◆ TASK GOAL:
Copy exactly the lines of the material below that run from the one containing "Where should I click to: Tap" through the one containing "Task: Choose Murat KAYA in the user list". Copy no other lines.

◆ PROVIDED INFORMATION:
###
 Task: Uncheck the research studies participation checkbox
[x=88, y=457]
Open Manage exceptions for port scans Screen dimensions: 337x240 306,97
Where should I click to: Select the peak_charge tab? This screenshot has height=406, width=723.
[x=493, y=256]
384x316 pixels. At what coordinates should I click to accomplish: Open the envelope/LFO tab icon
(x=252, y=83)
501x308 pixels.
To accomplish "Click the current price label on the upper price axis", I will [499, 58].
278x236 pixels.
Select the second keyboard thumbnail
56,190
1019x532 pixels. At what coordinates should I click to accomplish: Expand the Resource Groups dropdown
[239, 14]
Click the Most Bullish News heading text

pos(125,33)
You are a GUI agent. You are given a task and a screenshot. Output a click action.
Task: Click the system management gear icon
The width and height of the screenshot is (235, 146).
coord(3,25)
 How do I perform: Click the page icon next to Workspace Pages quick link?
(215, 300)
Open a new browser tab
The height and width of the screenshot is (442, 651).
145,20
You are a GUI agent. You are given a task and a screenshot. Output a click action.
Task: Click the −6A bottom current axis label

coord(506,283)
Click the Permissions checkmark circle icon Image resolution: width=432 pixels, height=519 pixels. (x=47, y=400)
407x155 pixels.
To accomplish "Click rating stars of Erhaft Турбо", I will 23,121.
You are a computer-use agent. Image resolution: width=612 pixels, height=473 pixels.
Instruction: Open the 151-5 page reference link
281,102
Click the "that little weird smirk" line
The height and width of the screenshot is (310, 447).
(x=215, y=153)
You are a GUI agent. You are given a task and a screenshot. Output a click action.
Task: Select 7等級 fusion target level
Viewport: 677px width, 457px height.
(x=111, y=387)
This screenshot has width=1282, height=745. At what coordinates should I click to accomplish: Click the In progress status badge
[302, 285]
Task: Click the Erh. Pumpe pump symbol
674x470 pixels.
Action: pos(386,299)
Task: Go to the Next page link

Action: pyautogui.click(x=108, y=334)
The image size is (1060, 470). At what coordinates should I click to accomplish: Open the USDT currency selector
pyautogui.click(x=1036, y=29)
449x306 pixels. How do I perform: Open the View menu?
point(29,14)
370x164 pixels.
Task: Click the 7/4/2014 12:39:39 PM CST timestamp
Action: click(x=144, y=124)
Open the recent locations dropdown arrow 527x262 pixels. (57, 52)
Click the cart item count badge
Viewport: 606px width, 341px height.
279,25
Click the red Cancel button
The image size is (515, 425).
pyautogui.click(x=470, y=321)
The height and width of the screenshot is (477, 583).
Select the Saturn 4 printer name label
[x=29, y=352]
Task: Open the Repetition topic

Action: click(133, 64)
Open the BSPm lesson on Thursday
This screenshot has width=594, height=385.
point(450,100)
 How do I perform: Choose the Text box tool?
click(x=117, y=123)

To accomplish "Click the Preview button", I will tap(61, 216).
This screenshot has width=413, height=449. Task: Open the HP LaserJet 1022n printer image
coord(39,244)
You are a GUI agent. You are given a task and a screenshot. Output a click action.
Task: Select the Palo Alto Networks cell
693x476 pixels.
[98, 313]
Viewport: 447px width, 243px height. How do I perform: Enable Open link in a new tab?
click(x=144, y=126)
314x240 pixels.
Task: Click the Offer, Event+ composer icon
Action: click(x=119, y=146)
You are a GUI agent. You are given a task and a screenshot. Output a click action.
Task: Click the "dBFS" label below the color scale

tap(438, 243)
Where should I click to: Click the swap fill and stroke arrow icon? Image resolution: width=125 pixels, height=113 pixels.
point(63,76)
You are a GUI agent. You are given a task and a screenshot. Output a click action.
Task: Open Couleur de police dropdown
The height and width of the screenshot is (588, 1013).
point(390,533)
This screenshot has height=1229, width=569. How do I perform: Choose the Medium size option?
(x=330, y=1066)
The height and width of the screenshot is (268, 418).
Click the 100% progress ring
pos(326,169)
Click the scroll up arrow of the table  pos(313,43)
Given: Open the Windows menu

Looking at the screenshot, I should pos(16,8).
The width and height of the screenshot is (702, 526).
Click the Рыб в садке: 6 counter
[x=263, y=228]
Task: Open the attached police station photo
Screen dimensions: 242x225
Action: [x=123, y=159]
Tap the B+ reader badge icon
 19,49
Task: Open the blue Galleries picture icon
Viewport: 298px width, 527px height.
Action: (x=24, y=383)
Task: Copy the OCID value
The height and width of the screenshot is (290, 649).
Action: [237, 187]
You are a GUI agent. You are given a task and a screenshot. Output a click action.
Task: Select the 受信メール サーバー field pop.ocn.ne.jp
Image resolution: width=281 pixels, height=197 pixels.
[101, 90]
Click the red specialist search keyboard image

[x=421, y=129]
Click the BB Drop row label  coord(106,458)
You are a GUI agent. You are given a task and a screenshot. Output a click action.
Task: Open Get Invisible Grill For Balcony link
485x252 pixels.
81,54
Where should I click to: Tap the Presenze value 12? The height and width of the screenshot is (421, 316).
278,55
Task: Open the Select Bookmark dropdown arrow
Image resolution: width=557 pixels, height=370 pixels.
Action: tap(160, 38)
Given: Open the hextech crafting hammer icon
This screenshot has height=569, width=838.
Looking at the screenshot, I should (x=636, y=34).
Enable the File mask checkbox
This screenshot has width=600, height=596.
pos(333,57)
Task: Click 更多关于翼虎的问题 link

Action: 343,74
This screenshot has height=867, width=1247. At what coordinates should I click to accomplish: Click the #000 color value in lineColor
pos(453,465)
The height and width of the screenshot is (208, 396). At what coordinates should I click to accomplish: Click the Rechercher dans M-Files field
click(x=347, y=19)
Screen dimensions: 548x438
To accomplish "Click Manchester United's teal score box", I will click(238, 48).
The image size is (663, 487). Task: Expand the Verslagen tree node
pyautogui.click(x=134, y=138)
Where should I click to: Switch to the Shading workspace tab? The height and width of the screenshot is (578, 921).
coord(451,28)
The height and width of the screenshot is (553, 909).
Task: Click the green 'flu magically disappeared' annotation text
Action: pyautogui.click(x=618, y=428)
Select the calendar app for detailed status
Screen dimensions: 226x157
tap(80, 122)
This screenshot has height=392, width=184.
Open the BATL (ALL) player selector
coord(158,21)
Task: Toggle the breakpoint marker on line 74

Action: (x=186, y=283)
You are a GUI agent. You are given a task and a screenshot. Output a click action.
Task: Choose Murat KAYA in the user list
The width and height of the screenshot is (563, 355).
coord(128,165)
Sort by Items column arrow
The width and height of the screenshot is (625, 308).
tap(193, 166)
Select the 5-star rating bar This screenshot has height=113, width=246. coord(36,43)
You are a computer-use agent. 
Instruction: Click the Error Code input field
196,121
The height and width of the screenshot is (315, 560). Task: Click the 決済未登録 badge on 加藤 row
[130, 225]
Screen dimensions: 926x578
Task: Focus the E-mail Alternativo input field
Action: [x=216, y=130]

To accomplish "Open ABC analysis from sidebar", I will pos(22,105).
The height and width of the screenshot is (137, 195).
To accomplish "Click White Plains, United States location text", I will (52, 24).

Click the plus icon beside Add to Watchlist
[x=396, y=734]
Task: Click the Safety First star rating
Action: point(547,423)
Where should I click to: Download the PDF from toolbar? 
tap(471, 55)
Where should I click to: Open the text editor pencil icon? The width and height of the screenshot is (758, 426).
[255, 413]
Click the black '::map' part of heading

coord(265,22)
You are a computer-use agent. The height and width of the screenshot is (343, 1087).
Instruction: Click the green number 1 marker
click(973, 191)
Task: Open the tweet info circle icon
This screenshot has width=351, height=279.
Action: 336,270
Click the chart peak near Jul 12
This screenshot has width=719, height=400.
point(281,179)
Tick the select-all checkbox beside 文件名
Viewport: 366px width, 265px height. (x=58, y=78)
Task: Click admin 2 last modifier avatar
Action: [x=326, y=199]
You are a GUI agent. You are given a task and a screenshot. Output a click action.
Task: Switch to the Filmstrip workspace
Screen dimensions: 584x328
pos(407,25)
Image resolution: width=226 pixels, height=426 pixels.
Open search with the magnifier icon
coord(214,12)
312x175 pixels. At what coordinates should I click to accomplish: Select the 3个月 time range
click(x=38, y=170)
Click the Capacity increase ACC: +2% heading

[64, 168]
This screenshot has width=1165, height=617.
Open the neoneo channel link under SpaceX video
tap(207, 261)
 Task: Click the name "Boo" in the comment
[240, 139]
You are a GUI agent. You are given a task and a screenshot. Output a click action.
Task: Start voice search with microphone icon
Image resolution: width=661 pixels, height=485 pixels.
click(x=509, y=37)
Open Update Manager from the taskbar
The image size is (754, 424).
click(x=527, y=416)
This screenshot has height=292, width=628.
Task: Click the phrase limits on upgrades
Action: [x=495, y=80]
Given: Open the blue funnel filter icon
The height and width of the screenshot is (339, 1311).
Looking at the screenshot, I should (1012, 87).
###
◆ ANSWER TO THE EXERCISE:
Where should I click to: Tap the Presenze value 12? The height and width of the screenshot is (421, 316).
278,55
Task: Open the Select Bookmark dropdown arrow
Image resolution: width=557 pixels, height=370 pixels.
Action: tap(160, 38)
Given: Open the hextech crafting hammer icon
This screenshot has height=569, width=838.
Looking at the screenshot, I should (x=636, y=34).
Enable the File mask checkbox
This screenshot has width=600, height=596.
pos(333,57)
Task: Click 更多关于翼虎的问题 link

Action: 343,74
This screenshot has height=867, width=1247. At what coordinates should I click to accomplish: Click the #000 color value in lineColor
pos(453,465)
The height and width of the screenshot is (208, 396). At what coordinates should I click to accomplish: Click the Rechercher dans M-Files field
click(x=347, y=19)
Screen dimensions: 548x438
To accomplish "Click Manchester United's teal score box", I will click(238, 48).
The image size is (663, 487). Task: Expand the Verslagen tree node
pyautogui.click(x=134, y=138)
Where should I click to: Switch to the Shading workspace tab? The height and width of the screenshot is (578, 921).
coord(451,28)
The height and width of the screenshot is (553, 909).
Task: Click the green 'flu magically disappeared' annotation text
Action: pyautogui.click(x=618, y=428)
Select the calendar app for detailed status
Screen dimensions: 226x157
tap(80, 122)
This screenshot has height=392, width=184.
Open the BATL (ALL) player selector
coord(158,21)
Task: Toggle the breakpoint marker on line 74

Action: (x=186, y=283)
You are a GUI agent. You are given a task and a screenshot. Output a click action.
Task: Choose Murat KAYA in the user list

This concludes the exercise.